Source text:
# Linear Neural Networks

In this notebook, we will explore the mathematical foundations and implementation of Linear Neural Networks. Linear models are the simplest form of neural networks and are primarily used for linear regression tasks.


## Theoretical Background

### Overview
Linear Neural Networks are composed of layers where each neuron performs a linear transformation of the input.

**Type of Function**: Linear

**Nature**: Continuous

**Behavior**: Linear neural networks are the simplest form of neural networks where the output is a linear combination of the input features. 

### Mathematical Formulation


The output \(y\) is given by:
\[ y = XW + b1\]
where \( X \) is the input, \( W \) is the weight matrix, and \( b \) is the bias term.

Supplied information:
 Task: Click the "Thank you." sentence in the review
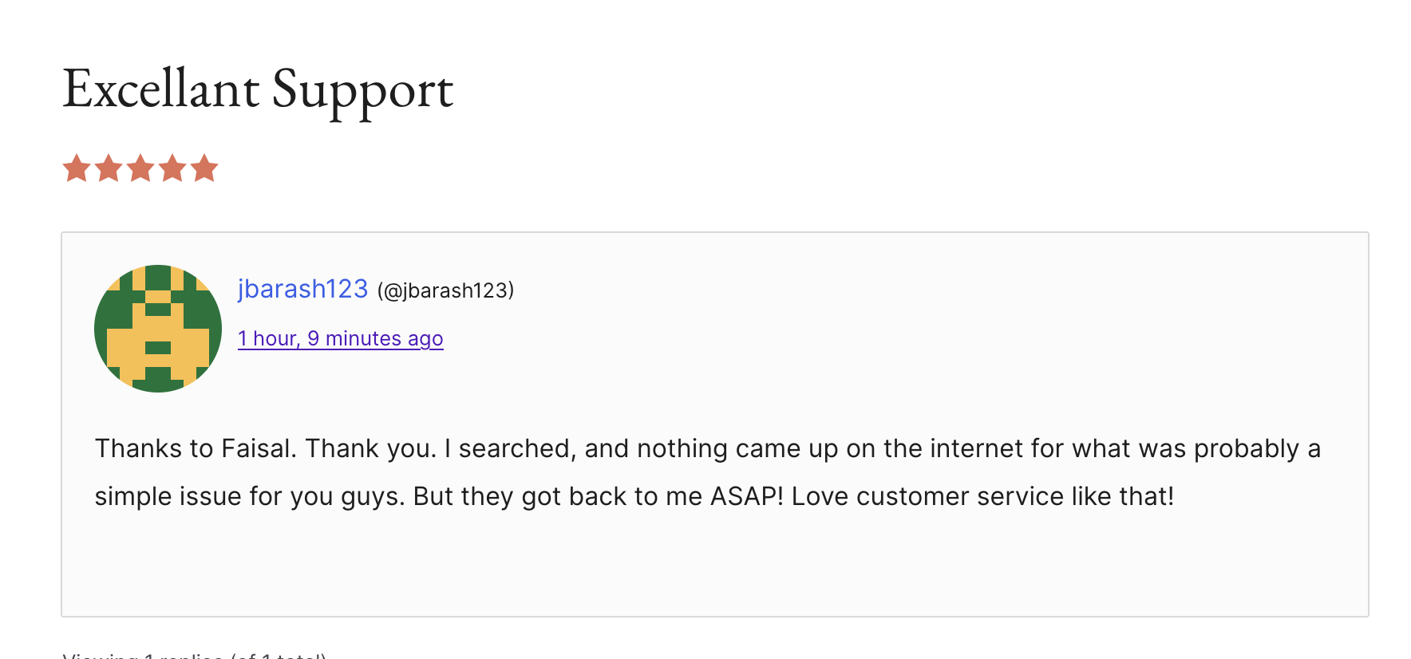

Your objective:
Answer these questions from the text on linear neural networks:
1. What kind of task are linear models primarily used for?
2. What nature does the text give for linear neural networks?
3. What does \( W \) stand for in the mathematical formulation?

Full response:
1. Linear regression tasks.
2. Continuous.
3. The weight matrix.